A. La décision est-elle raisonnable?

[13] Selon le paragraphe 11(1) de la Loi, un étranger doit présenter une demande de visa avant d’entrer au Canada. Le paragraphe 25(1) de la Loi confère au ministre le pouvoir discrétionnaire de lever cette obligation pour des motifs d’ordre humanitaire et d’ainsi permettre à un étranger de présenter une demande depuis le Canada.

[14] Il incombe au demandeur d’établir qu’une dispense pour des considérations d’ordre humanitaire est justifiée et que sa situation personnelle est telle que l’ampleur des difficultés, s’il devait sortir du Canada pour présenter une demande de visa, serait « de nature à inciter [une personne] raisonnable d’une société civilisée à soulager les malheurs d’une autre personne » (Kanthasamy c Canada (Citoyenneté et Immigration), 2015 CSC 61 [Kanthasamy] au para 21).

[15] Le demandeur soutient que la décision de l’agent est déraisonnable. Il affirme principalement que l’agent n’a pas adopté une approche globale basée sur l’empathie, comme il est exigé dans l’arrêt Kanthasamy. De plus, le demandeur affirme que l’agent n’a pas respecté le principe selon lequel un agent ne devrait pas examiner la possibilité pour un demandeur de s’établir ailleurs lorsqu’il examine l’établissement de ce dernier au Canada. Le demandeur insiste sur le fait que l’agent a commis cette erreur à plusieurs reprises, notamment lorsqu’il a examiné les possibilités d’emploi du demandeur en Serbie.

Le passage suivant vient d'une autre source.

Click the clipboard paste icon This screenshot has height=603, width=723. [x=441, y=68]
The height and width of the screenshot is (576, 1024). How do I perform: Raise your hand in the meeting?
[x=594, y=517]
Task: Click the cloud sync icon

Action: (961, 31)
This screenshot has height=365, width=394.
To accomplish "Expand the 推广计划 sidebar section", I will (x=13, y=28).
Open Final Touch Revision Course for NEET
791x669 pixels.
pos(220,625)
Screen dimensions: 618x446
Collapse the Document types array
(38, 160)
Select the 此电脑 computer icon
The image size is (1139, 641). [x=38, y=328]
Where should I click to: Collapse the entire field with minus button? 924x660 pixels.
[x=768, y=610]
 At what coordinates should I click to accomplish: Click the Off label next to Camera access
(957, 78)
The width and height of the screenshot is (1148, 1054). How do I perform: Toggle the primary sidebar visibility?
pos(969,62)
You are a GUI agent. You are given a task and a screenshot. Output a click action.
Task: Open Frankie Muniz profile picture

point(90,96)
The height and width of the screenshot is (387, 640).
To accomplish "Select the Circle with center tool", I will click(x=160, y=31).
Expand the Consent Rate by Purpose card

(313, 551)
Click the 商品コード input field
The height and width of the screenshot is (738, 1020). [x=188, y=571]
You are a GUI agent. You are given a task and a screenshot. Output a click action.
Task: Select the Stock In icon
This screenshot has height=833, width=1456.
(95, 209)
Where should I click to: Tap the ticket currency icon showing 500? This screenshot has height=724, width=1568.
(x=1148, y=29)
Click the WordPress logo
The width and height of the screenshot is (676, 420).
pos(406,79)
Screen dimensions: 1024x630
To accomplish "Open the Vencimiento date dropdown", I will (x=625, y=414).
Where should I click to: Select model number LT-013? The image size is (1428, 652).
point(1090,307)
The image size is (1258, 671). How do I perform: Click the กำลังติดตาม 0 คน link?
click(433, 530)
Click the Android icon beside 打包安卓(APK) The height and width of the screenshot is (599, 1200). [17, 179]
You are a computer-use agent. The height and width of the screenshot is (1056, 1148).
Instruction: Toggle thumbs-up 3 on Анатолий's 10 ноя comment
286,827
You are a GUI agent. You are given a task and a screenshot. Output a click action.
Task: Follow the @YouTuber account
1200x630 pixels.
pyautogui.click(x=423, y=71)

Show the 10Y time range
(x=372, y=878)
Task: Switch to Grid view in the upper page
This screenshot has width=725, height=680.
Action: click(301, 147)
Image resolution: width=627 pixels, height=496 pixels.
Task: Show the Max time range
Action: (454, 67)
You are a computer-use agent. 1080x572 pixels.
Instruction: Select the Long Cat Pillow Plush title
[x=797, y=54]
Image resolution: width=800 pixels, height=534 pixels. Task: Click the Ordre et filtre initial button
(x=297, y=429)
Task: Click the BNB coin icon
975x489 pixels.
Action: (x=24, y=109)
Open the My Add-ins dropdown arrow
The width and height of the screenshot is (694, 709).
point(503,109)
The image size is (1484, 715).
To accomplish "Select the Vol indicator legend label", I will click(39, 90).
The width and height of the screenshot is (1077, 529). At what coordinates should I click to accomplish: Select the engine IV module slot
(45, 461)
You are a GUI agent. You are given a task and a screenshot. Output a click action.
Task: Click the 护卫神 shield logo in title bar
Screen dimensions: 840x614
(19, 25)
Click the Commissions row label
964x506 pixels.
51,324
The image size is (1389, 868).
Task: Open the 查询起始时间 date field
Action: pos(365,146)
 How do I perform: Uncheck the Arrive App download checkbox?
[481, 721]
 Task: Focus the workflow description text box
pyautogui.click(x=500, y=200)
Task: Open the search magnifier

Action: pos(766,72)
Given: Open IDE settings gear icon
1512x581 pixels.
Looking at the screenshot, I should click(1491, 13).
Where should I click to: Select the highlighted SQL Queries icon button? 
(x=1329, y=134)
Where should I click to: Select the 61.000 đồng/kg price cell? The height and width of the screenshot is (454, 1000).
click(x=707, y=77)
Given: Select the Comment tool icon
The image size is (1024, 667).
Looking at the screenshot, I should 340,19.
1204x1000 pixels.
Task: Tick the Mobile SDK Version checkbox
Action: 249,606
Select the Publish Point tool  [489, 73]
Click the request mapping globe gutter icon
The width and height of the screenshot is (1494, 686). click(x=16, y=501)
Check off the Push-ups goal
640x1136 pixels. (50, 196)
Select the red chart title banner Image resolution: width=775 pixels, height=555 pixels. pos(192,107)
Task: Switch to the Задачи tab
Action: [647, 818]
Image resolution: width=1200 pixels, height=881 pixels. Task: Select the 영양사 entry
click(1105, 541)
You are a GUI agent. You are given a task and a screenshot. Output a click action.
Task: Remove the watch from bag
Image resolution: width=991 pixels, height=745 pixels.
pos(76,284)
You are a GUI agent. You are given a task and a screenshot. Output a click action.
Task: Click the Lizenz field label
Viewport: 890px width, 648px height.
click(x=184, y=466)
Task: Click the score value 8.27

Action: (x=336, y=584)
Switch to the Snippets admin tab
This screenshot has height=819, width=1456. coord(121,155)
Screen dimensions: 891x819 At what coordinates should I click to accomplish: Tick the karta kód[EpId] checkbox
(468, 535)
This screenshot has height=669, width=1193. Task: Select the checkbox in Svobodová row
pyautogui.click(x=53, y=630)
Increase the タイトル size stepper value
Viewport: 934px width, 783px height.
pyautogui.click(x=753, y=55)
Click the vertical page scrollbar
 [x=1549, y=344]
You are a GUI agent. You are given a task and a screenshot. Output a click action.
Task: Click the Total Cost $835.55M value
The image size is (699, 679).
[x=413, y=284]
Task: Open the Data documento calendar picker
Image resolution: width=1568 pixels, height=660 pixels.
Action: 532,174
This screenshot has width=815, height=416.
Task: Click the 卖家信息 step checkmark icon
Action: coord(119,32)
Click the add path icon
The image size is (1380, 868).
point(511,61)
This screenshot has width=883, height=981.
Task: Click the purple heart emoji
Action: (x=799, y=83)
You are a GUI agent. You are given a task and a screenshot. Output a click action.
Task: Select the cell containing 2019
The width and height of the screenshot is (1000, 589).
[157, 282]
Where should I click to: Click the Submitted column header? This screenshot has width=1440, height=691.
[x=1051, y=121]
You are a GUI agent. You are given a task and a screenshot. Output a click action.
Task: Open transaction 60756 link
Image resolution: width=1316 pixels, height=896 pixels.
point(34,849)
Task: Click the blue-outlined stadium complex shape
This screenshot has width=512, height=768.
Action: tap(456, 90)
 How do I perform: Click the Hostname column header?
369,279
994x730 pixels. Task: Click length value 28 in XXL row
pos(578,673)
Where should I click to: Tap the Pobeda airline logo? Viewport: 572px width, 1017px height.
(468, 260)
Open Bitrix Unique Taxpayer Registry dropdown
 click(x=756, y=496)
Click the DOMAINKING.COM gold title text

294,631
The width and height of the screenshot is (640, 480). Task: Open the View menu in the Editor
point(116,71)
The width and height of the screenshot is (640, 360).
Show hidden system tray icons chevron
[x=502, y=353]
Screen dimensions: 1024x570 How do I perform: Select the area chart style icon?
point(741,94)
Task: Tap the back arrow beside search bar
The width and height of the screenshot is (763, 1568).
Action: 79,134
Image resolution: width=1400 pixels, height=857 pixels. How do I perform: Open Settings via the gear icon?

[16] Le défendeur soutient que l’agent a pleinement et équitablement examiné la demande du demandeur.

[17] La dispense prévue au paragraphe 25(1) de la Loi exige un examen global des considérations d’ordre humanitaire (Kanthasamy, aux para 28, 60). Un agent ne devrait pas examiner séparément les divers motifs d’ordre humanitaire invoqués par un demandeur, mais devrait plutôt soupeser l’ensemble des motifs afin de déterminer si une dispense est justifiée.

[18] Ce n’est pas ce que l’agent a fait en l’espèce. Le demandeur a sollicité une dispense pour des considérations d’ordre humanitaire au motif qu’il s’était établi au Canada et qu’il serait confronté à des difficultés s’il retournait en Serbie. L’agent a accordé un poids limité à l’établissement du demandeur au Canada et un poids minime aux difficultés auxquelles il serait confronté en Serbie, et a conclu que, examinées ensemble, les considérations d’ordre humanitaire ne justifiaient pas de lever une obligation au titre du paragraphe 25(1) de la Loi.

[19] Toutefois, je suis d'avis que l’agent n’a pas pris en compte, de manière globale ou contextuelle, les nombreux facteurs soulevés par le demandeur relativement aux difficultés auxquelles celui‑ci serait confronté, et qu'il a plutôt étroitement centré son attention sur les perspectives d’emploi du demandeur. Le demandeur avait soulevé plusieurs difficultés, notamment des atteintes aux droits de la personne, de l’instabilité politique, de la corruption généralisée et des mauvaises conditions économiques, mais l’agent ne s’est pas suffisamment penché sur ces facteurs et a trop étroitement mis l'accent sur les perspectives d’emploi du demandeur s’il retournait en Serbie.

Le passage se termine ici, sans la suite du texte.